For an extensive change like that we'd need legal papers. Have you done
this before with the FSF? If not I can send you the forms.
> The main disadvantage is that tar currently requires zlib to build
> with this extension, although it could be protected with #ifdefs.
It would have to be buildable without zlib. Not every platform has
zlib. 'configure' should have a --with-zlib=PATH option (see how
OpenSSH does it, for example).
> I'm also considering adding the ability to filter files through GPG, for
> encrypted backups.
That might also be nice, though I think it's lower priority.
> One problem I encountered with filtering was that in order to write the
> file header, tar needs to know _in advance_ the compressed/filtered size
> of the data. This means either compressing the entire file in memory
> before writing it, or compressing twice (once to get the size and write
> the header, then again to write the compressed data). Can anyone see any
> ways around this problem?
I can't.
> (currently, I compress in memory, which limits
> the maximum file size which can be compressed to the available virtual
> memory).
You need to be able to fall back to plan B (compressing it twice);
otherwise the code won't be robust enough in practice.
> I have implemented support for these data types using custom values of the
> typeflag header field: 'Y' for zlib-filtered data and 'E' for
> GPG-encrypted data. I hope this is the "right" way to do it.

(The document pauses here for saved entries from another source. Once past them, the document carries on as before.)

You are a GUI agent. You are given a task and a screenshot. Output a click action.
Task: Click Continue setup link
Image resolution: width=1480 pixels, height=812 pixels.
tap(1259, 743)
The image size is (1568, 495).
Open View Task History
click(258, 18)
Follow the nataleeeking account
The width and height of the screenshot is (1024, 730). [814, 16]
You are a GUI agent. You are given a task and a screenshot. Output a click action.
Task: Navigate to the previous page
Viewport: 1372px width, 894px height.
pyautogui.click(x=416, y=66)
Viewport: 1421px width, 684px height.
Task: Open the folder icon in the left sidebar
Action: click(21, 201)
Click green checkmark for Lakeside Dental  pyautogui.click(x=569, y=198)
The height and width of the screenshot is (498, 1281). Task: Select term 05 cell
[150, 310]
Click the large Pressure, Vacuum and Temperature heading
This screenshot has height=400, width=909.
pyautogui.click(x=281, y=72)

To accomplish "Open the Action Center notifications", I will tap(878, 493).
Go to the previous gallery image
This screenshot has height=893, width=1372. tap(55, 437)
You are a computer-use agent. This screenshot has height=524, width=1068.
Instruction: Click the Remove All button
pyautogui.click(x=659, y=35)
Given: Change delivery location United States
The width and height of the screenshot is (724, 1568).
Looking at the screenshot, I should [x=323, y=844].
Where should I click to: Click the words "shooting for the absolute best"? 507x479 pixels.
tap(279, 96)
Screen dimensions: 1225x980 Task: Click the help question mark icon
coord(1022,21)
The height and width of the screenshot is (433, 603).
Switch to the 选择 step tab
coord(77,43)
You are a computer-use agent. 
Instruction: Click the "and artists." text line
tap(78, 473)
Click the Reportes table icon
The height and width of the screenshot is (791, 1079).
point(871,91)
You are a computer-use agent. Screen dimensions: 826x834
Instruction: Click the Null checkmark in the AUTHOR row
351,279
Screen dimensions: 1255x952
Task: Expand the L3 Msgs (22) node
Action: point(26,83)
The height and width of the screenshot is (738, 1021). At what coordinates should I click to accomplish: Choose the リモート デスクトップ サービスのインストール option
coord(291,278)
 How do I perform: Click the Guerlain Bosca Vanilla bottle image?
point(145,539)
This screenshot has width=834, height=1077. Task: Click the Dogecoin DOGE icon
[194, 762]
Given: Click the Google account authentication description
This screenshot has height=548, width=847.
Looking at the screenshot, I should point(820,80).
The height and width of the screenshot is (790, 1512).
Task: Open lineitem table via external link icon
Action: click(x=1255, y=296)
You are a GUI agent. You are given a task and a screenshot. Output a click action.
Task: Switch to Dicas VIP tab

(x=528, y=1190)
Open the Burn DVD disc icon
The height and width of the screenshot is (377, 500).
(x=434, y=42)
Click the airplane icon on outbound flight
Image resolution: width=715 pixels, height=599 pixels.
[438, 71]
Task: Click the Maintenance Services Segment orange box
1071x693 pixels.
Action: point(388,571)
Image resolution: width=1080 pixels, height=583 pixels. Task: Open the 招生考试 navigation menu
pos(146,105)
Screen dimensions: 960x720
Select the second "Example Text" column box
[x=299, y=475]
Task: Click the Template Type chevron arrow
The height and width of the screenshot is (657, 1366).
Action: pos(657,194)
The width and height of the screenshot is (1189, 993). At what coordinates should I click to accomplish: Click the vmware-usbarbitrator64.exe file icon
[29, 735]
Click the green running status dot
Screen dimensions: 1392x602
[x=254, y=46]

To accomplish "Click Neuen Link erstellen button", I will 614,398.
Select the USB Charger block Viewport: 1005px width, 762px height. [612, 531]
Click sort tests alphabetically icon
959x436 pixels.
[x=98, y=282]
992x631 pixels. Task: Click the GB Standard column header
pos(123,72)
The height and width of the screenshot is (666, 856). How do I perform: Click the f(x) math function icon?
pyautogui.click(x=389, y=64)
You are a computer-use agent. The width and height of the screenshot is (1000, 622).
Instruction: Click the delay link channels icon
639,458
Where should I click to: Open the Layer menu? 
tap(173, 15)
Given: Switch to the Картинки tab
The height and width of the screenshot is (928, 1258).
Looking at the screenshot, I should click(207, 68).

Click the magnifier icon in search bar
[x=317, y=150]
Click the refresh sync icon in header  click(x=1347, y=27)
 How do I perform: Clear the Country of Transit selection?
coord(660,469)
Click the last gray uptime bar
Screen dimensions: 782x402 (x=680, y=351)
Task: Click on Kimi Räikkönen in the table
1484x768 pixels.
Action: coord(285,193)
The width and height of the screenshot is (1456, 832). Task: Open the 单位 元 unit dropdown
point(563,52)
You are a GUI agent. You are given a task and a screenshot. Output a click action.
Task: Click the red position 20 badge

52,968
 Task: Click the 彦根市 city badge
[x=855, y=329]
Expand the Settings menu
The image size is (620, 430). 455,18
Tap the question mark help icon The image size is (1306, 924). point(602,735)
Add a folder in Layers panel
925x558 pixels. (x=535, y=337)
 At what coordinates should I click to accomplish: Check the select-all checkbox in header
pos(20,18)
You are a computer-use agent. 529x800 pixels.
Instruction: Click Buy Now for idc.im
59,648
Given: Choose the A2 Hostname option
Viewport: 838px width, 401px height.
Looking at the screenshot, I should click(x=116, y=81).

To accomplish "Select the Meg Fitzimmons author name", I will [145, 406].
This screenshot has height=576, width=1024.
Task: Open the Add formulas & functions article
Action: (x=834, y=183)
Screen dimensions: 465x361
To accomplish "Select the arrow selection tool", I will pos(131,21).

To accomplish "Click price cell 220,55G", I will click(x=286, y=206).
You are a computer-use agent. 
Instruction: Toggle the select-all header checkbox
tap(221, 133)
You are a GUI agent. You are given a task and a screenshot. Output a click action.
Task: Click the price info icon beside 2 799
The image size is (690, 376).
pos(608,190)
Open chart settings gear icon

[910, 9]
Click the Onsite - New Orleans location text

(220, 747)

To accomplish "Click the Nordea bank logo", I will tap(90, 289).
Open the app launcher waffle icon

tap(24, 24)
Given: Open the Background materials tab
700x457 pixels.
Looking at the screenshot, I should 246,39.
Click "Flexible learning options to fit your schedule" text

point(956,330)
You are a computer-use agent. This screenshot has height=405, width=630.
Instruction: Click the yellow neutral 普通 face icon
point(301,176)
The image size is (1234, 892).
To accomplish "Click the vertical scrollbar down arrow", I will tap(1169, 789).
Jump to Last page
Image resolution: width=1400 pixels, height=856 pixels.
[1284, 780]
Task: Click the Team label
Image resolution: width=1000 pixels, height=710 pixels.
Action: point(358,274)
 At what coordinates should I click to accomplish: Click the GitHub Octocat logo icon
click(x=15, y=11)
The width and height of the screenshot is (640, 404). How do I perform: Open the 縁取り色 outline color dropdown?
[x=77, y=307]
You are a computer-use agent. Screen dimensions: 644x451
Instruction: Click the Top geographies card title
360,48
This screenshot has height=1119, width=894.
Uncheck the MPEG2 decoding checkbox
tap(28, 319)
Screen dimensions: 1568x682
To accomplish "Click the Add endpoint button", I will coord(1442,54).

I would like future extensions to be compatible with POSIX 1003.1-2001
pax Interchange Format. Please see:
http://www.UNIX-systems.org/version3/online.html
Registration is required, the terms are here:
http://www.opengroup.org/onlinepubs/terms.htm
Look at the 'pax' command for a description of the format.
> I would like tar to be able to save, restore and modify archives on a
> remote system without using rmt, since it seems to be a big security hole.
> I have untrusted clients who I want to be able to back up to a central
> server without giving them rsh or ssh shell access or anything similar.
With ssh you can give them only the ability to run a certain command,
presumably rmt or a wrapper for rmt. Isn't that enough to give you
want you want?
> I would also like to be able to 'update' archives by writing a new file,
> rather than modifying the existing one, to create incremental backups
> without risking damage to the original archive. Would anyone like me to
> implement this?
Not me. :-) You should be able to do that by telling tar to read
the archive from stdin and write it to stdout, updating as you go.
But as far as I know this part of the tar code has never been that
reliable.
> Finally, for differential/incremental backups, I was thinking about using
> md5sums to detect changed files,
Why? You don't trust the time stamps?
> Should I stick to using the mtime?
Should be the ctime. But I'm lost as to why you'd want to use MD5
here. And if you're paranoid enough to want a cryptographic checksum,
you should use a better one than MD5; SHA1 say.
Anyway, thanks for your thoughts. I hope I haven't scared you away
from contributing....